Sustainable oxygen evolution catalysis: Water-based fabrication of FeNi-MIL-100 on recycled stainless steel substrates

This study used recovered stainless steel material (SSM) as a sacrificial metal source and substrate to underscore the environmental and economic benefits of stainless steel recycling. Using a water-based synthesis method, self-supporting multimetallic MOF crystals (FeNiBTC/SSM1/2/3/4/5) with a consistent MIL-100 structure could be synthesized in situ in a single step. This green synthesis approach not only minimizes harmful solvents but also enhances safety and scalability. These crystals demonstrated stable and promising electrocatalytic activity for the oxygen evolution reaction (OER). Recycling materials and adopting water-based methods help to conserve resources while simultaneously increasing catalytic efficiency. [Display omitted] The anodic oxygen evolution reaction (OER) process is essential in new technologies such as water electrolysis and metal-air batteries. However, it often exhibits suboptimal efficiency and delayed kinetics. This study presents a novel and new design for the fabrication of homogeneous FeNiBTC/SSM (SSM = stainless steel material) with tunable crystalline properties by a self-sacrificial and in situ synthesis from a recycled stainless steel substrate.

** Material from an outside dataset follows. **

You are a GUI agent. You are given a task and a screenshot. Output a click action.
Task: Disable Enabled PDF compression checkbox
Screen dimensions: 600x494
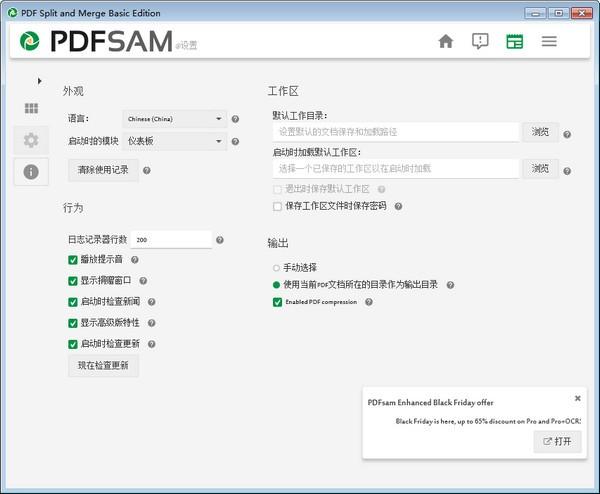[277, 302]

The modified stainless steel template enhances the material’s properties compared to the original mesh substrate and its structure can be attributed to the typical MIL-100 (Material of Institute Lavoisier) structure, which is a hierarchically structured, highly chemically stable material formed by FeO6 octahedral clusters around a single shared oxygen anion. The as-synthesized FeNiBTC/SSM4 catalyst exhibited excellent electrocatalytic performance for OER, as indicated by its small Tafel slope (74.5 mV dec−1), low overpotential (η10 223.7 mV), and high current retention (95.4 %) after a stability test lasting 45 h. The study demonstrates the development of water-based and self-sustaining MOF electrocatalysts for the oxygen evolution reaction in a simple process, along with a novel method for reusing renewable resources.